I like to think of circular economy as an approach where we design and produce in a way that materials never become waste. If you think of most production today it goes like this:



This is considered a linear approach. A circular approach would look something like this:



What are the benefits of this? We use less resources (water, energy, chemicals) to mine raw materials, we use less raw materials, we reduce landfill waste and pollution, and we restore the planet at a faster rate than we degrade it. Plus, it's fun. No one seems to talk about that part! I have a blast figuring out how to piece together jeans in just the right way to create a beautiful apron.

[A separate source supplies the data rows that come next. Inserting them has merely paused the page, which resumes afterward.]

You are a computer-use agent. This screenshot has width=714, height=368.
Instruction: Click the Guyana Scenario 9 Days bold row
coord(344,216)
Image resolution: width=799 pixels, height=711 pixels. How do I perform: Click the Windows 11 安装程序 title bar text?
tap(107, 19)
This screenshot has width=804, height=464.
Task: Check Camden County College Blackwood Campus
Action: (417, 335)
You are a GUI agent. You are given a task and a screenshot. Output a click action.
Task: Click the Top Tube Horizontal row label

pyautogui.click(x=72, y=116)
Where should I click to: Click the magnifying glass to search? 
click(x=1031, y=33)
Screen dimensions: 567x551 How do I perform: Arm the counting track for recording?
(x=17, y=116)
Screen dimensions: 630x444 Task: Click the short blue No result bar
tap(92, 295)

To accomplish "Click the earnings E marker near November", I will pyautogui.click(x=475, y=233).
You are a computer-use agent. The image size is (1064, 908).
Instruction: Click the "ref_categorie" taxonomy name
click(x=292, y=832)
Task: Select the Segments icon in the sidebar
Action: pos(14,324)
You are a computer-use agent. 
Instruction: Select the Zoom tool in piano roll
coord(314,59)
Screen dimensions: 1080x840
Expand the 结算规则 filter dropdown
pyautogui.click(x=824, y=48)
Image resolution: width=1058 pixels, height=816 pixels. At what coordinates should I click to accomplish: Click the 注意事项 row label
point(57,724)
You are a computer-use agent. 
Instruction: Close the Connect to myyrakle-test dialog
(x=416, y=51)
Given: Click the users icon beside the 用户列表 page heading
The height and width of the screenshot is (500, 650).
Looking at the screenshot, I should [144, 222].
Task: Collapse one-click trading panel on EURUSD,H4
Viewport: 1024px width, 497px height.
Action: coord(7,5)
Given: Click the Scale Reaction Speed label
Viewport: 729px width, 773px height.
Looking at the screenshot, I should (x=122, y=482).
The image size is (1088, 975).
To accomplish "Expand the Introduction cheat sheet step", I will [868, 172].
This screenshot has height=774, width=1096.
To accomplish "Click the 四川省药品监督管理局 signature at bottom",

Think of the satisfaction associated with restoring an old piece of furniture, sewing a button on your favorite shirt, or fixing that old lawn mower for a few more spins around your yard. Can you imagine the joy, creativity, and job satisfaction infused into an engineer that gets to apply their brain power to solving a problem, like how we can design a cell phone so each part can be easily reused or recycled at the end of its life? Humans can dream up so many amazing things, we're certainly capable of creating a circular economy. With creativity, caring, and cooperation. The 3 C's of a Circular Economy. Catchy, right? Can I make that a thing?


So, how are you part of the circular economy? Well, I'm assuming you at least live on this planet (if not, your planet must be extremely boring if you're reading this blog and I'm sorry for you). And you probably are a consumer of some sort, unless you are a 100% recluse living entirely off the land, in which case you likely have an appreciation for nature. That means you're in the circle!!

If you want to get involved, you can. Buy higher quality items that last longer, shop second hand, fix stuff that is broken rather than throw it away, support businesses that are trying to reduce waste, recycle, compost, maintain what you have so it stays in good condition, donate stuff to people and places you know can use it, downcycle (did anyone else's parents turn used underwear into rags? Yikes.), upcycle, and read a little bit more about it. If you own a business, you can do the same things, plus design your business model around circular economy principles.


If you want to learn more there is a cool story about Ellen, a woman that sailed alone for 71 days and began to think about how we're all interconnected (see? That Lion King reference is coming into play), living in a fragile ecosystem with limited resources. She had other deep thoughts and a desire to make a difference, and it led to the Ellen Macarthur Foundation where you can find a way better article than this about the circular economy.


What's that old Italian proverb? Something like "Don't let perfection be the enemy of good." We don't have to get there all at once or be perfect to make progress. But we can start now.